Brockman's Orange Kiss Gin
Brockmans
Brockmans Orange Kiss takes the brand's fruit-forward philosophy and sharpens it around a single citrus theme. It's a gin that works brilliantly in a spritz but has enough botanical structure to stand up in a Martini variation. The lower proof keeps it sessionable without diluting the aromatics.

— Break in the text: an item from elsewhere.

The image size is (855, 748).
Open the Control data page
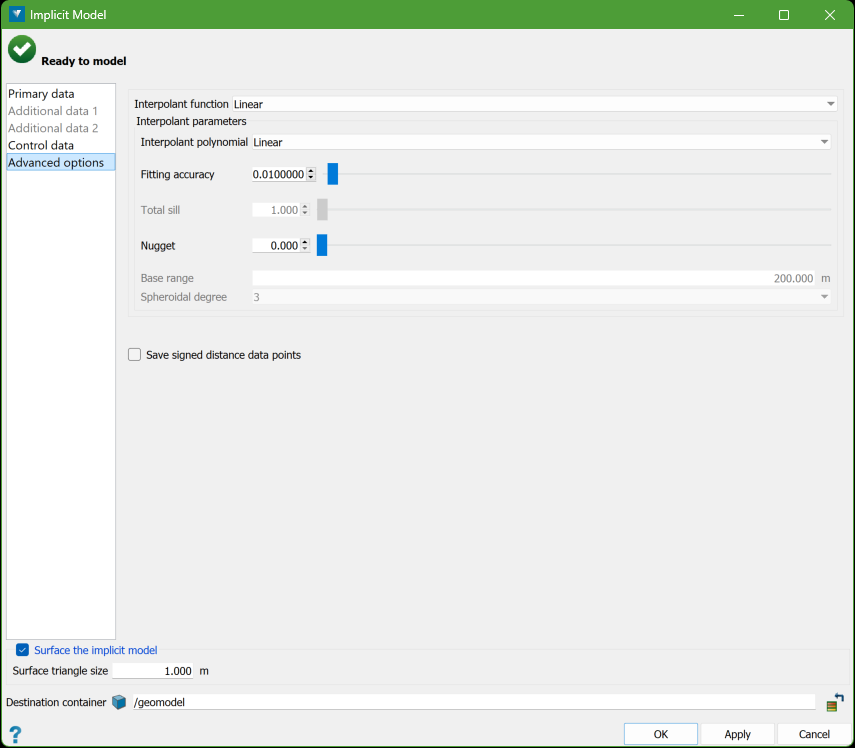click(41, 145)
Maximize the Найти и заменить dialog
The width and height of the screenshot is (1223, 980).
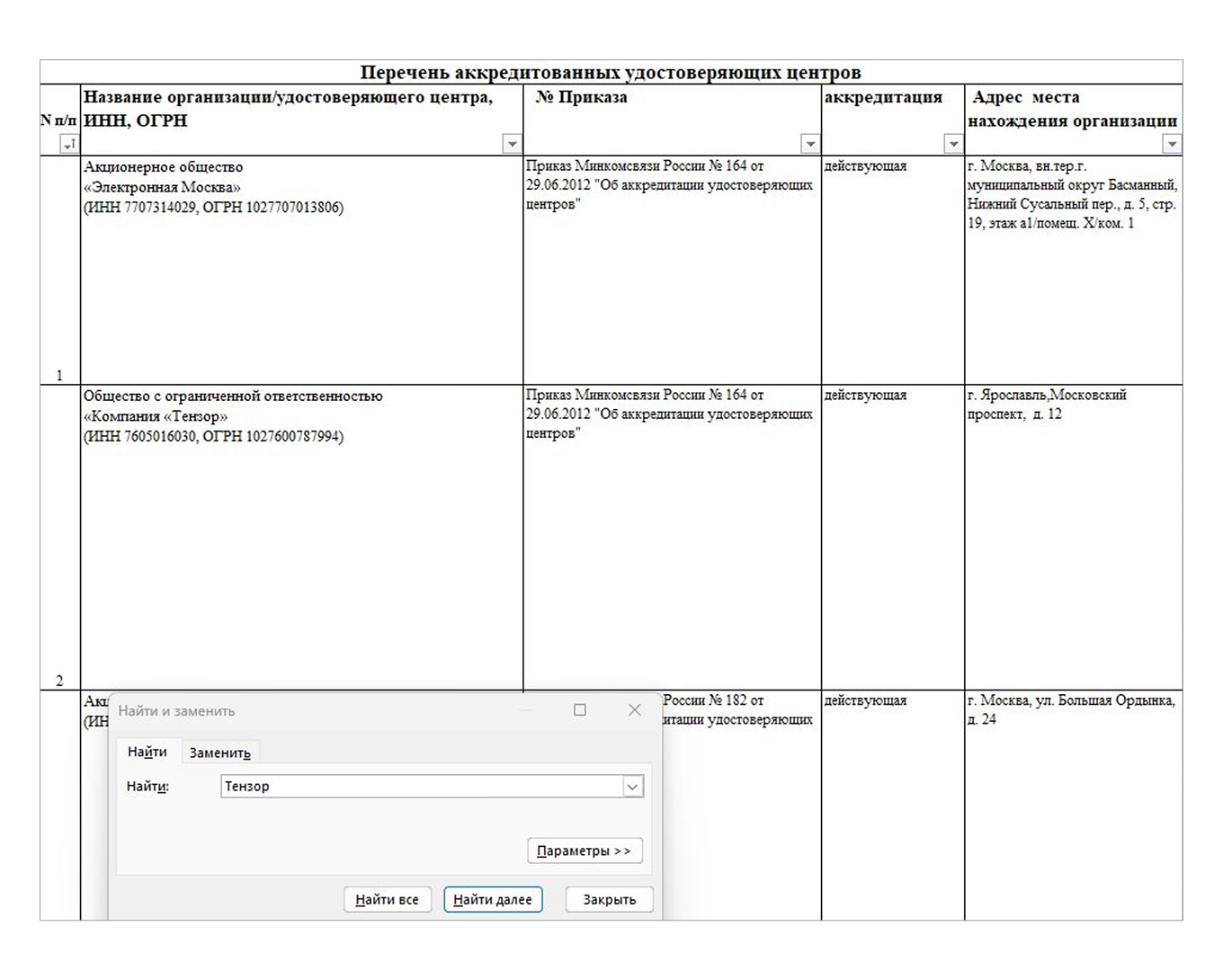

Nordés Atlantic Galician Gin
Nordés
Nordés upends London Dry expectations by leading with Galician florals and Atlantic botanicals rather than juniper. Its Albariño grape base spirit lends a vinous roundness that sets it apart. Best explored in a simple gin and tonic with a grapefruit twist to let the terroir sing.

Ferdinand’s Saar Dry Gin
Avadis Distillery GmbH
Ferdinand’s Saar Dry Gin is the rare bottle whose catalyst is literally an ingredient no one else has thought to add. The Riesling infusion does not make this a wine-flavored gin — it is subtler and more structural than that. The wine contributes acidity, a floral lift, and a mineral backbone that unifies over thirty disparate botanicals into a coherent whole. Juniper leads as it should, but the Riesling gives the gin a vinous complexity that makes it equally compelling neat, in a Martini, or in a G&T. At under forty-five dollars, Ferdinand’s offers something unlike anything else on the gin shelf — and that novelty is backed by impeccable distilling craft.

St. George Terroir Gin
St. George Spirits
St. George Terroir Gin is unlike any other gin in the world. While most gins lead with juniper and citrus, Terroir leads with Douglas fir, California bay laurel, and coastal sage — botanicals wildcrafted from the hills around San Francisco Bay.

Gin Mare
Vantguard / Brown-Forman
Gin Mare is botanical architecture at its most deliberate. Where most gins start with juniper and build outward, Mare's designers flipped the blueprint: they began with the flavors of a Mediterranean table — olive, thyme, rosemary, basil — and built juniper around them as structural support rather than the main event. Each botanical is distilled individually to capture its purest expression, then blended with the precision of a perfumer. The result is a gin that tastes like the Catalan coast on a warm evening — savory, herbal, bright, utterly unlike anything from London.

Four Pillars Rare Dry Gin
Four Pillars Gin Pty Ltd
Four Pillars Rare Dry Gin redefined what the world expected from Australian distilling. Cameron Mackenzie's decision to use whole fresh oranges in the still rather than dried peel was a technically daring choice — and the result is a gin with a citrus character that is genuinely alive.

Aviation American Gin
Diageo

Monkey 47 Schwarzwald Dry Gin
Pernod Ricard (Monkey 47, est. 2010)
Monkey 47 is what happens when obsession meets the Black Forest. Alexander Stein, the founder, wasn’t content with the standard gin playbook of six to ten botanicals. He sourced forty-seven — roughly a third from the forest surrounding his distillery — including lingonberries, spruce shoots, bramble leaves, and acacia flowers. The result is aged three months in traditional earthenware crocks before bottling, a resting step almost no other gin producer bothers with. At 47% ABV (of course), it has the structure to support all that botanical complexity without collapsing into confusion. The fact that it comes in a 375 mL bottle at a premium price has done nothing to slow demand — proof that obsessive quality creates its own market.